To: E_K_S who wrote (51038)3/5/2013 11:27:29 PM
From: Jim P.  Respond to of 78618
 
EKS
I follow APL very closely. Recent contract change with SD and decline in oil prices putting a little pressure on the heavy end of the NGL barrel have led to some price weakness.
Still think that APL will be at a $3.00 distribution rate by 4th Q 2013 and may be a little higher. Market not appreciating the growing NGL's in the Permian vs the contract change with SD. Permian barrels restricted by take away capacity just like the Mississippi barrels of SD. Difference in NGL barrels 30% ethane in Texas and 50% ethane in Oklahoma. Much more valuable barrels in the Permian.
APL should be priced for 7% or less with the growth cycle in the Permian (Pioneer) and OK (SD) so I expect $42 or higher by the end of the year on a sustainable run rate distribution. Funny how MLP's yield while based on growth expectations generally do not move up in price until the distribution increase is staring investors in the eyes.
I am thinking of adding to my already large position at the current prices.
The last conference call eluded to more growth via purchase of assets. Very unlike Dubay to be so enthusiastic so something accretive is in the works. I hope it is a Permian acquisition that is bold on but do not have a clue.

Jim



To: E_K_S who wrote (51038)11/19/2013 1:36:03 PM
From: E_K_S  Read Replies (2) | Respond to of 78618
 
Atlas Pipeline Partners, L.P. (NYSE: APL) - Increased position by 60% w/ my buy today @ $35.21/share

This is on of Citi's top picks in the gathering and processing segments of the midstream natural gas industry.
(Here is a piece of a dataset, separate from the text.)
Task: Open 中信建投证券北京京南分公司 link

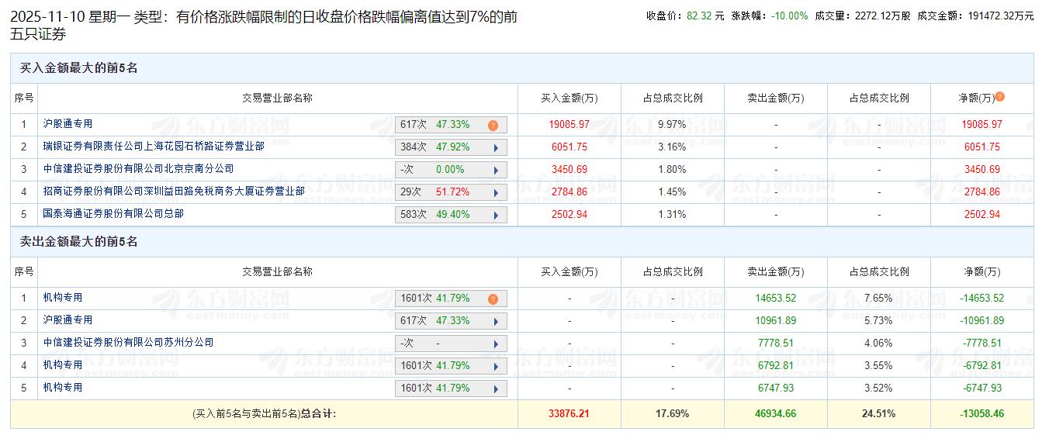Action: [137, 168]
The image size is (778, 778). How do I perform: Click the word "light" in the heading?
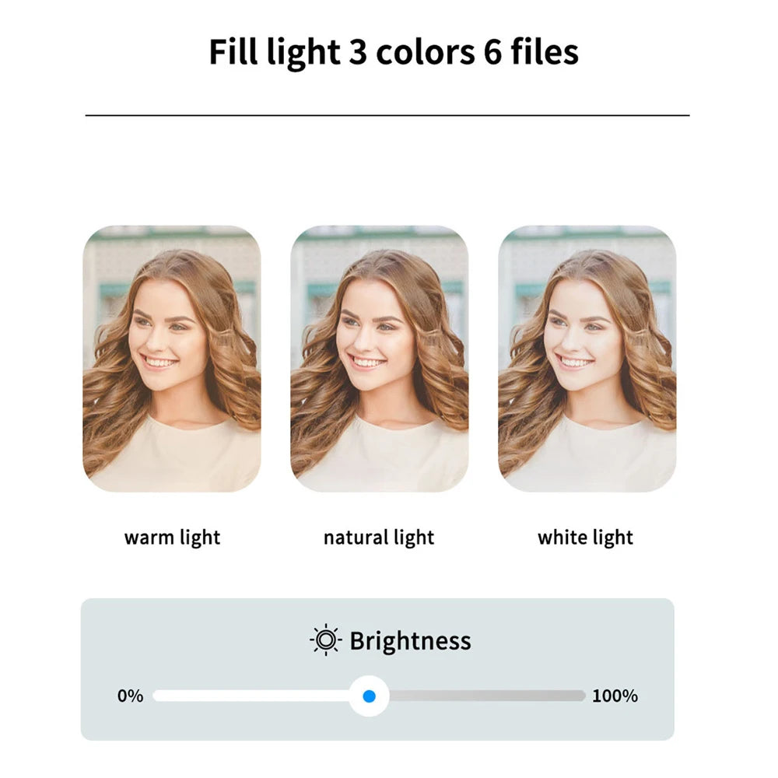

From their recent report dated 12/7/2013:

Longer-term prospects for APL remain attractive due to its growing footprint in the liquids-rich Permian and Eagle Ford basins that continue to see robust producer activity. Also, in the Midcon region, drilling activity seems to be improving. Despite a lower rig count in its targeted basins, well counts have actually risen. The 3Q well count was up 8.8% while rig count was down 3.6%, indicating improving producer efficiencies. Thus, we would expect APL’s Midcon operations to show some improvement sequentially in 4Q. Next year APL should benefit from processing capacity addition of 520 MMcf/d (~34% growth from current levels).


They have a target price of $44.00/share 25% higher from the current price of $35.34/share.